Князи переглянулся с женой. Она кивнула. Фред продолжил:
Я очень хотел от него избавиться, и поэтому решил продолжить шалости уже сознательно. Подкарауливал нянек в коридорах, обливал водой, рассыпал землю, и надеялся, что противного гувернера уволят, как не справившегося. Но сделал только хуже. Этот Збышек переговорил с отцом, тот вызвал меня, сказал, что я веду себя недостойно наследника, поэтому пан Збышек, опытный воспитатель, с хорошими рекомендациями, советует забыть о статусе кронпринца, и применить ко мне методы, как к обычному непослушному мальчишке. И он дает свое согласие. Сами понимаете, чем для меня это обернулось. Теперь меня стали наказывать за малейший проступок.

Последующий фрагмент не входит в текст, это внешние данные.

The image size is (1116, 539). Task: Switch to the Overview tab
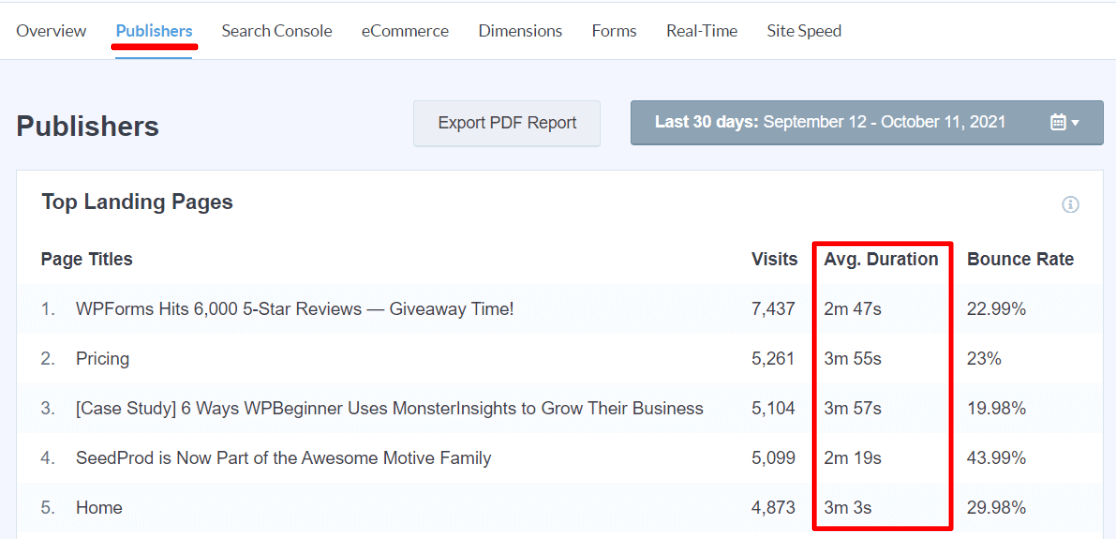click(x=51, y=31)
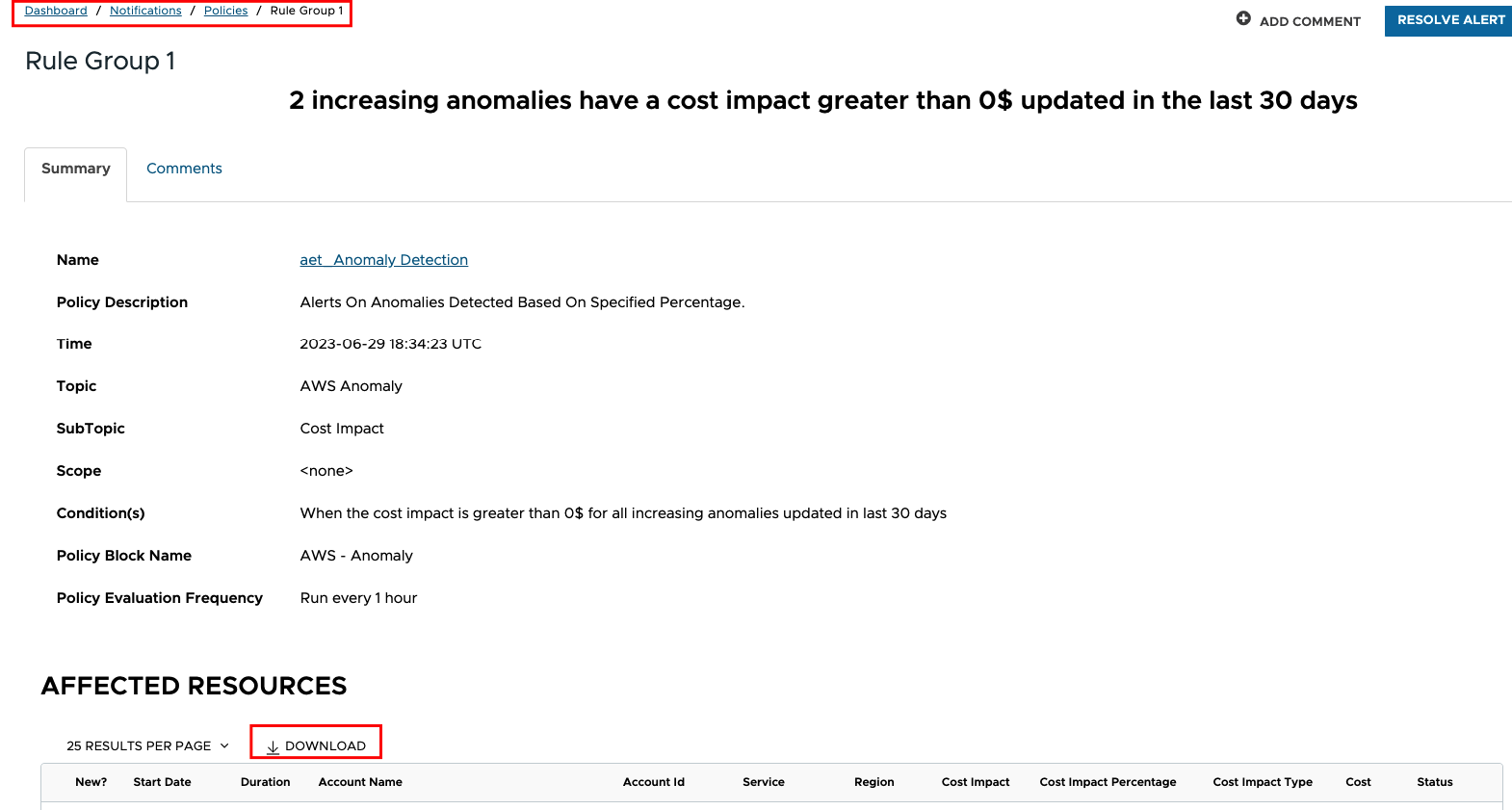Click the plus icon beside Add Comment

(x=1243, y=18)
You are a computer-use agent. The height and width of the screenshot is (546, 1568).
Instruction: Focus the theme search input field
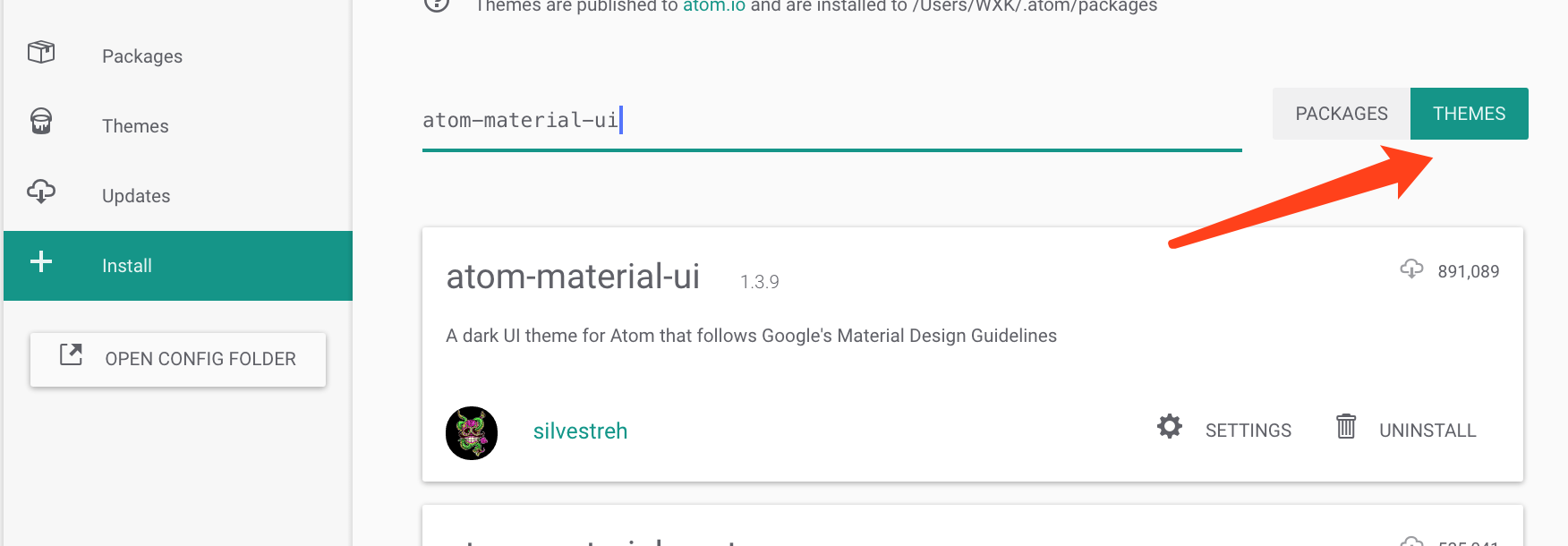(x=831, y=121)
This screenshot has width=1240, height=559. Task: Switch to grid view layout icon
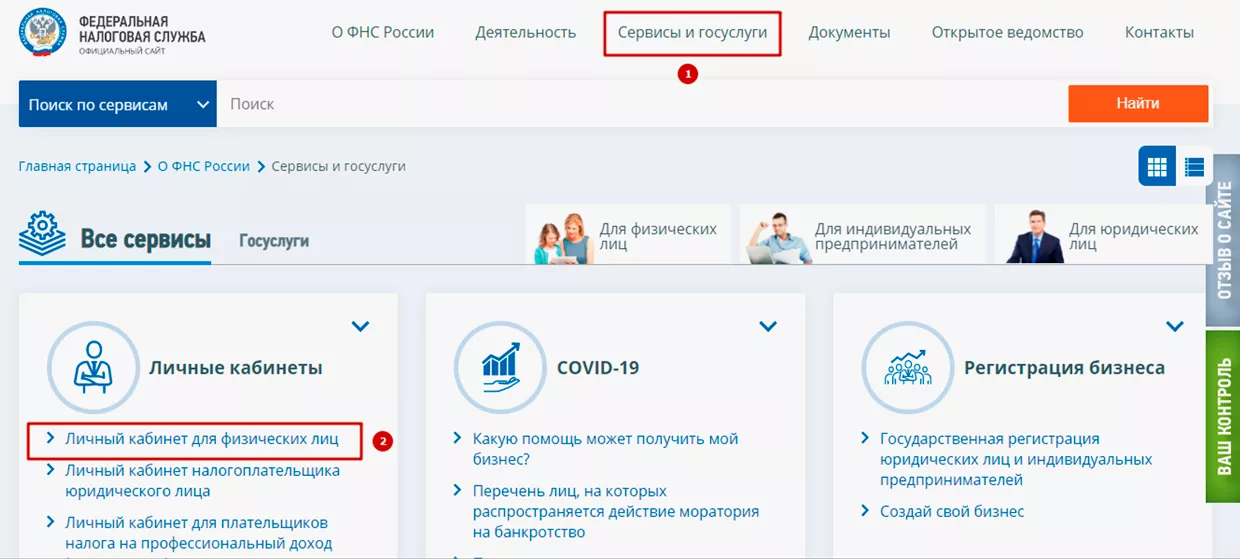pyautogui.click(x=1157, y=166)
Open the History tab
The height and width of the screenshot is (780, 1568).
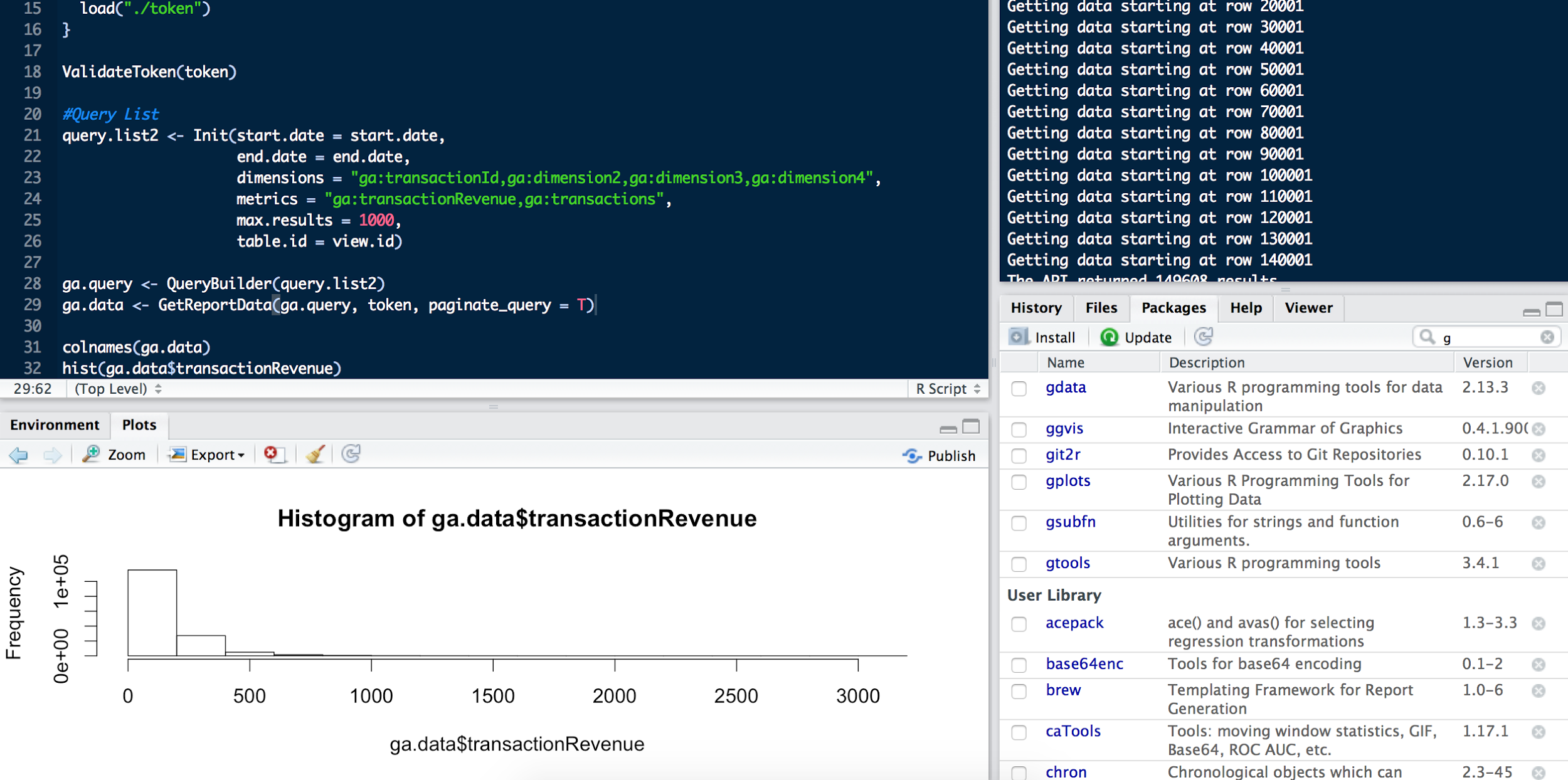1036,308
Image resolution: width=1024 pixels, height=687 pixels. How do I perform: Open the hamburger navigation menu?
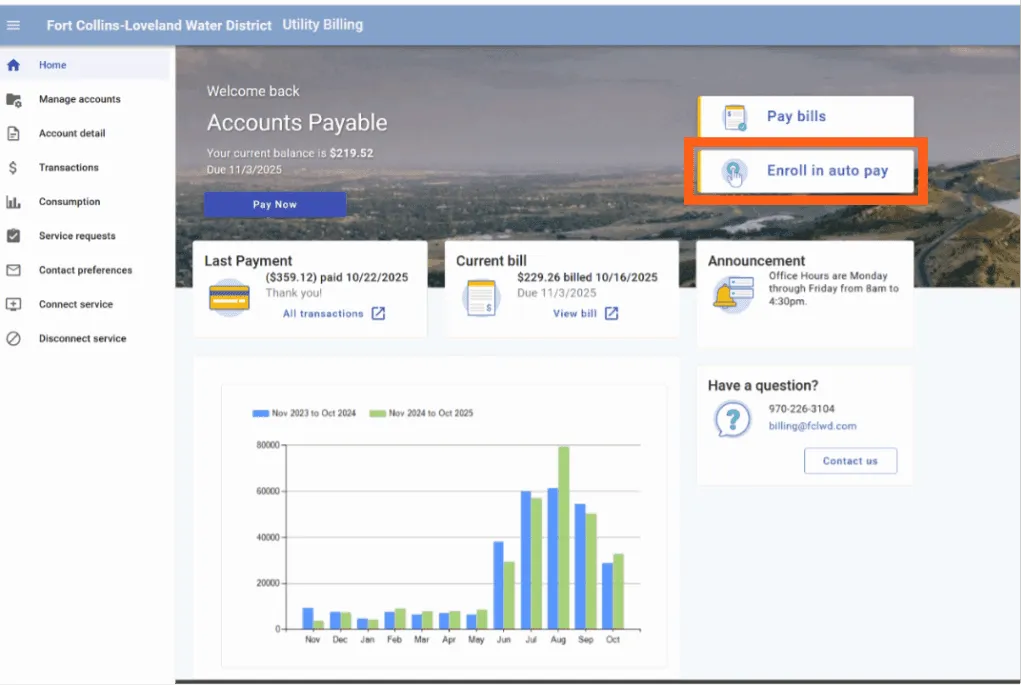pyautogui.click(x=14, y=25)
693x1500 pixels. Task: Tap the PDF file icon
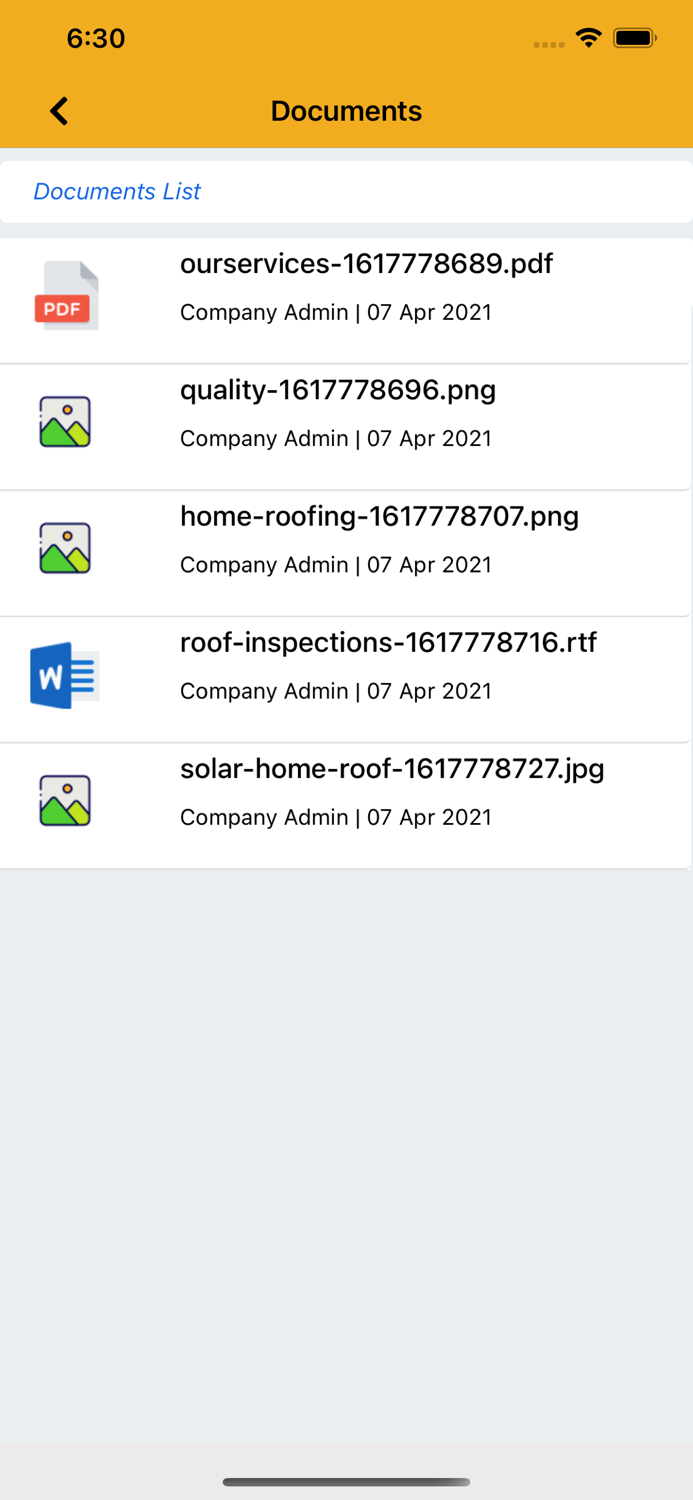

Во время урока нельзя было даже повернуться, что бы не заработать наказание. Стояние на горохе в углу, было самым легким. Порки следовали одна за другой. Однажды я не выдержал и побежал к матери жаловаться. Она выслушала и сказала, что детей всегда наказывают, что надо быть послушным мальчиком, и тогда все наладится. Думаю, именно тогда я стал холодно относиться к родителям. А потом, перед самой битвой на Белой горе, он исчез. Просто исчез. Я тот день хорошо помню. За ужином в очередной раз провинился, случайно просыпал дорогой сахар мимо чашки. Гувернер меня предупредил, что бы я готвился, перед сном он меня накажет, как я того заслуживаю. Я лежал в кровати и тихо плакал, ожидая очередного унижения и боли, Мысли у меня были самые черные. Я тогда дошел до того, что украл охотничий кинжал у отца. Решил, что нападу на жестокого гувернера, и зарежу. Лежал и сжимал кинжал в руке, под подушкой. Но он не пришел. Я так и заснул, не укрывшись одеялом. Он всегда приказывал ждать его с закатанной выше пояса ночной рубашкой, не закрываясь одеялом. Я представлял, как я перерезаю ему горло, и он истекает кровью, а я смеюсь от счастья. И уснул. Потом влетела нянька, приказала срочно одеваться, мы уезжаем. Больше я его не видел. Все. Наверное, именно в это время я понял, что полагаться на родителей нельзя, решения надо принимать самому и спасать себя тоже. Это и помогло решиться сбежать из дома, когда там снова стало невыносимо.
Фред сидел, опустив голову, вновь переживая темный период своего детства.
Супружеская пара молчала. Первой ожила Анна.
— Фридрих, извини, сколько это продолжалось?
— Почти все время, пока мы были в Праге. То есть, практически год.